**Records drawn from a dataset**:

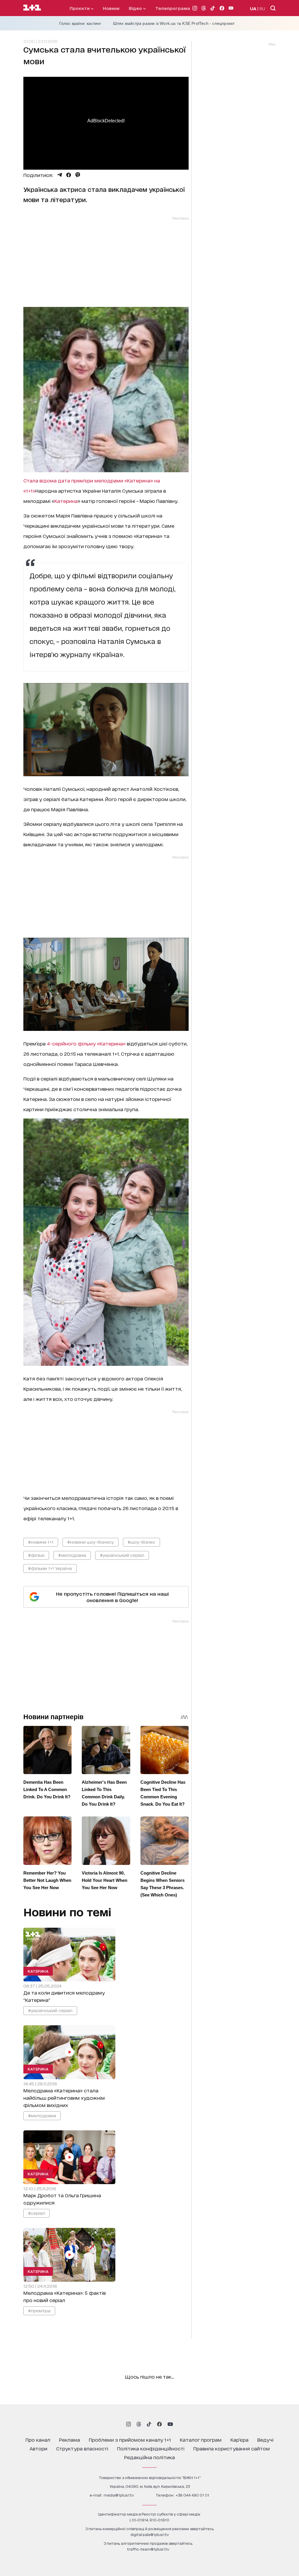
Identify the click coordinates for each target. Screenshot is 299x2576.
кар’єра (239, 2439)
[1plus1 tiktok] (149, 2424)
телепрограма (172, 8)
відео (136, 8)
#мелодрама (72, 1554)
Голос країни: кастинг (80, 23)
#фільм (36, 1554)
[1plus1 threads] (139, 2424)
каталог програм (201, 2439)
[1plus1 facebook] (159, 2424)
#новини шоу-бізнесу (90, 1541)
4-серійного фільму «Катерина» (86, 1043)
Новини (111, 8)
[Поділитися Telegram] (59, 175)
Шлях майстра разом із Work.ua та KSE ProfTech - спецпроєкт (174, 23)
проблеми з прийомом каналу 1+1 (130, 2439)
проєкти (80, 8)
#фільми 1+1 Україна (50, 1568)
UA (253, 8)
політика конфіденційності (151, 2448)
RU (262, 8)
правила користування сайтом (231, 2448)
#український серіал (122, 1554)
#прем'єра (39, 2310)
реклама (69, 2439)
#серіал (36, 2212)
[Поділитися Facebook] (68, 175)
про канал (37, 2439)
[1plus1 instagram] (128, 2424)
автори (38, 2448)
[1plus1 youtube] (170, 2424)
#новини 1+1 (40, 1541)
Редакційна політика (149, 2457)
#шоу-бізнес (141, 1541)
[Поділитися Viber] (77, 175)
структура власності (82, 2448)
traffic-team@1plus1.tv (148, 2549)
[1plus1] (32, 8)
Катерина (66, 500)
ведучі (265, 2439)
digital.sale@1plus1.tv (150, 2534)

**Task to carry out**:
Write out every line of the entries above exactly, and omit their pictures.

**Your solution**:
Identify the click coordinates for each target. Screenshot is 299x2576.
кар’єра (239, 2439)
[1plus1 tiktok] (149, 2424)
телепрограма (172, 8)
відео (136, 8)
#мелодрама (72, 1554)
Голос країни: кастинг (80, 23)
#фільм (36, 1554)
[1plus1 threads] (139, 2424)
каталог програм (201, 2439)
[1plus1 facebook] (159, 2424)
#новини шоу-бізнесу (90, 1541)
4-серійного фільму «Катерина» (86, 1043)
Новини (111, 8)
[Поділитися Telegram] (59, 175)
Шлях майстра разом із Work.ua та KSE ProfTech - спецпроєкт (174, 23)
проблеми з прийомом каналу 1+1 (130, 2439)
проєкти (80, 8)
#фільми 1+1 Україна (50, 1568)
UA (253, 8)
політика конфіденційності (151, 2448)
RU (262, 8)
правила користування сайтом (231, 2448)
#український серіал (122, 1554)
#прем'єра (39, 2310)
реклама (69, 2439)
#серіал (36, 2212)
[Поділитися Facebook] (68, 175)
про канал (37, 2439)
[1plus1 instagram] (128, 2424)
автори (38, 2448)
[1plus1 youtube] (170, 2424)
#новини 1+1 (40, 1541)
Редакційна політика (149, 2457)
#шоу-бізнес (141, 1541)
[Поділитися Viber] (77, 175)
структура власності (82, 2448)
traffic-team@1plus1.tv (148, 2549)
[1plus1] (32, 8)
Катерина (66, 500)
ведучі (265, 2439)
digital.sale@1plus1.tv (150, 2534)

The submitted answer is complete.